We are getting a breath test, looking at volatile organic compounds that are expressed in the breath, which is an excellent biomarker of inflammation. And then finally, we are looking at what we call the behavioral biomarkers. It turns out that depression, agitation, hallucinations, sleep disorders and apathy are common problems in Alzheimer's patients, and they are exquisitely sensitive to neuroinflammation.
So the assumption is -- or the hypothesis is that these will improve. So it's the suite of 5 biomarker buckets that we're looking at, and that is the -- those are the endpoints that we're going to use to move into Phase II.
Yu He - Analyst
Great. And just one maybe quick housekeeping question for David. So regarding the SG&A expense line, could you -- could we assume it goes flat over the rest of the year?
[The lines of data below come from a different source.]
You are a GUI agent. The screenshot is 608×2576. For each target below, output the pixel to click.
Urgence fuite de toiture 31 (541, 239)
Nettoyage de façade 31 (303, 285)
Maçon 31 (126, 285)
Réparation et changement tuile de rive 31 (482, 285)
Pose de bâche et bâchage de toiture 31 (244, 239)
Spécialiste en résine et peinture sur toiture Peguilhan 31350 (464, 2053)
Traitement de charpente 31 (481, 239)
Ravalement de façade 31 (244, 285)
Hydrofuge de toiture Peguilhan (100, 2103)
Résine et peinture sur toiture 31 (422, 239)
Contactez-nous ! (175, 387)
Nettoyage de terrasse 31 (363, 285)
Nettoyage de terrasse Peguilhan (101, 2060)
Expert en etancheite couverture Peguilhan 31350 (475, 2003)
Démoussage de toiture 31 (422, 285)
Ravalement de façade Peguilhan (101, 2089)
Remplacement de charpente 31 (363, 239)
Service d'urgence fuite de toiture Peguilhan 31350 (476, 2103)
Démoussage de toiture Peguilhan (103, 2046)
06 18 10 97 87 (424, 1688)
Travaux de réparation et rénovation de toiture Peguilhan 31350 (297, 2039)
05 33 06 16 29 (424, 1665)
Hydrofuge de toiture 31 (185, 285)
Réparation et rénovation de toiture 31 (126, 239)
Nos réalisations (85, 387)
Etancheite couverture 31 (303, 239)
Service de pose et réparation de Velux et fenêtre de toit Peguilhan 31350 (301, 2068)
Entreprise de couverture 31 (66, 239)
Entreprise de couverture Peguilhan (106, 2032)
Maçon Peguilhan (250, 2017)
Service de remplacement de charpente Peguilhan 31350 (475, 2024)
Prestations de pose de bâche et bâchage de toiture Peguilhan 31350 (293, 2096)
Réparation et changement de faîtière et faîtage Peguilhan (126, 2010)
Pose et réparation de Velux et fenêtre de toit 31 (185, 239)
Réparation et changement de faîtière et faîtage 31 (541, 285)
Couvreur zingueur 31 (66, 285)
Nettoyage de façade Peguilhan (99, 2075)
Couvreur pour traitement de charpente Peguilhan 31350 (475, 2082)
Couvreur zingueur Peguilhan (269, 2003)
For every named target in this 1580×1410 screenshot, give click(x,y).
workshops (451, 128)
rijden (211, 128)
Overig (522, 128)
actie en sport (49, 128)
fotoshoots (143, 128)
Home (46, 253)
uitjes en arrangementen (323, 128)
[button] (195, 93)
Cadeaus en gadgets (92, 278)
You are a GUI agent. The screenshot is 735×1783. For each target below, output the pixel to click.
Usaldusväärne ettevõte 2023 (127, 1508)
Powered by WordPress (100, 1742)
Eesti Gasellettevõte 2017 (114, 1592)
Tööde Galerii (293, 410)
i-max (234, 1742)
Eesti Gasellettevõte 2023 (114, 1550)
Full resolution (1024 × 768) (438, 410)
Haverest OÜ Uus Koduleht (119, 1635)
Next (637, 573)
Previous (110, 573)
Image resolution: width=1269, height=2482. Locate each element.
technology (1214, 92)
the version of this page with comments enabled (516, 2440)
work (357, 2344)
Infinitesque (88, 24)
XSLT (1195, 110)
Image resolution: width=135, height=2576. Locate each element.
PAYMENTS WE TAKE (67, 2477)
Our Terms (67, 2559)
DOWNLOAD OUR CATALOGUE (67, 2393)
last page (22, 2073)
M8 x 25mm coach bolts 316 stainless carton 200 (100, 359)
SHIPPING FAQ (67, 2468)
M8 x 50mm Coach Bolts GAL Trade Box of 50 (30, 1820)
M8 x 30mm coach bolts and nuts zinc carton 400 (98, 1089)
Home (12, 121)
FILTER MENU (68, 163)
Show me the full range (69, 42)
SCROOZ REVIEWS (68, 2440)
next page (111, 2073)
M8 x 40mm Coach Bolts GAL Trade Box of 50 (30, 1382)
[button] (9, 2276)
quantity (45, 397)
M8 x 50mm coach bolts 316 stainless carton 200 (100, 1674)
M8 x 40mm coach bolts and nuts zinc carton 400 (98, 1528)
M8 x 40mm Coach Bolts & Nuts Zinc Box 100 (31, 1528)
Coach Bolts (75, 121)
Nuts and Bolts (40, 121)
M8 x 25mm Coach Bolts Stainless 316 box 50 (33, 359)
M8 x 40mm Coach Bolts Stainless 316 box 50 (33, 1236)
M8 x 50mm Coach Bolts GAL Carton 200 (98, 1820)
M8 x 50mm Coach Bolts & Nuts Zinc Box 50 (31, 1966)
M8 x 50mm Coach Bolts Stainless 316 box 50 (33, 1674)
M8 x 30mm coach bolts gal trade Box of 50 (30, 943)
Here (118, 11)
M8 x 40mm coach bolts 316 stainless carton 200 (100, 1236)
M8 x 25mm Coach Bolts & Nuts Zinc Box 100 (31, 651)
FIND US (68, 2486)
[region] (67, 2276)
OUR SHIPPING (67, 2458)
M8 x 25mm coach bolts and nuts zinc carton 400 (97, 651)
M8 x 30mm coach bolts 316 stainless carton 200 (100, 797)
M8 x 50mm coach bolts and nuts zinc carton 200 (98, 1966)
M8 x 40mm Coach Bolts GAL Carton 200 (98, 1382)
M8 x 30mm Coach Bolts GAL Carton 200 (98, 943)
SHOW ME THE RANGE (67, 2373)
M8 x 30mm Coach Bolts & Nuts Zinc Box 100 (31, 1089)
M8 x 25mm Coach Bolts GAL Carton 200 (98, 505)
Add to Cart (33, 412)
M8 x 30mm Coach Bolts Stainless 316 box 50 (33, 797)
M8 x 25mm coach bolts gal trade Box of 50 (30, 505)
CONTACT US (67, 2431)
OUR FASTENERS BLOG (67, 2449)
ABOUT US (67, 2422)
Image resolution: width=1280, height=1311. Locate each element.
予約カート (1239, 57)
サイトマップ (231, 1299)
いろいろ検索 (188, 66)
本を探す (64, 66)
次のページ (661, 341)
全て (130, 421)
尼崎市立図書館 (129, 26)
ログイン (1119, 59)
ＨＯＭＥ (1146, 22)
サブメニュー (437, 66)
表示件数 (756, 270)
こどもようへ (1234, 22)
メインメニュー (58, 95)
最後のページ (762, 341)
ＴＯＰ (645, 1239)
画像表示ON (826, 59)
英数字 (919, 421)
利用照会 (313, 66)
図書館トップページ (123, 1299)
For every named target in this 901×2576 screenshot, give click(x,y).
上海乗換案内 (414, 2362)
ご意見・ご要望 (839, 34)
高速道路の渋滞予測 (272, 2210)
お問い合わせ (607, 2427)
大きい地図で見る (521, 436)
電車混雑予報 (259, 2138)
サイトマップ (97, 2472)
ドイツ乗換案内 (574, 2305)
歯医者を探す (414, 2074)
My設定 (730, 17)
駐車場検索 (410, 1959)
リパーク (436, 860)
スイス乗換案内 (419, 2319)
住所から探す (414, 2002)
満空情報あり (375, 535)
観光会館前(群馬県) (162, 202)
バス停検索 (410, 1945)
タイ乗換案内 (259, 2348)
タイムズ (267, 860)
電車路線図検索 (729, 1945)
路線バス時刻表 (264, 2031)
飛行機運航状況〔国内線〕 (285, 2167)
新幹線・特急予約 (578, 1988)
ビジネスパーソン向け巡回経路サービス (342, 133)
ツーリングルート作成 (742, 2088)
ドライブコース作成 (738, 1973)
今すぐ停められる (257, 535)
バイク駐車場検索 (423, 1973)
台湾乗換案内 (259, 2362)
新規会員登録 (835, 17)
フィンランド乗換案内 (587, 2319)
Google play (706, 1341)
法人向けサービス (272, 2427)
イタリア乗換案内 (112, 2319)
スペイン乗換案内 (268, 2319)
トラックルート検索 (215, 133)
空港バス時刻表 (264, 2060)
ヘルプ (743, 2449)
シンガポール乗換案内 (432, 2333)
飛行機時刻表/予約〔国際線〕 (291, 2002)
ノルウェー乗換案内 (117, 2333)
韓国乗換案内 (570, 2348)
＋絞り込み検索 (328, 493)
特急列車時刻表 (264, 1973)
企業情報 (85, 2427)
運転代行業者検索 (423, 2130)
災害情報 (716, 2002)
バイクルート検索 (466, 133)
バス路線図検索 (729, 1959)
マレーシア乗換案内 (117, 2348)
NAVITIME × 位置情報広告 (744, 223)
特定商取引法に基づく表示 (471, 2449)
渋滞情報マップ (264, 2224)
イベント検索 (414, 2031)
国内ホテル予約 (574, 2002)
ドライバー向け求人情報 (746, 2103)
David J. Moss - CFO, Treasurer & Secretary
Yes. Yes, you can, Arthur.
Operator
At this time, I would like to turn the call back over to Mr. RJ Tesi for closing comments.
Raymond Joseph Tesi - Co-Founder, President, CEO, Chief Medical Officer & Chairman
So we'd like to thank you all for joining us today. We are excited about the future. As you know, we have a full plate or a full slate of programs. We are working hard in these difficult times. We have prioritized our programs in a way that we think we can bring value to the company and to investors and to make a difference at the bedside.
So with that, I thank you all. David, anything you want to add?
David J. Moss - CFO, Treasurer & Secretary
No. I appreciate everybody's patience in what we're doing here, and I certainly appreciate everybody's support. And as with always, if you have questions, please reach out to us individually and independently, we'd be more than delighted to chat with you.
Operator
Thank you. This does conclude today's teleconference. You may disconnect your lines at this time, and have a great day.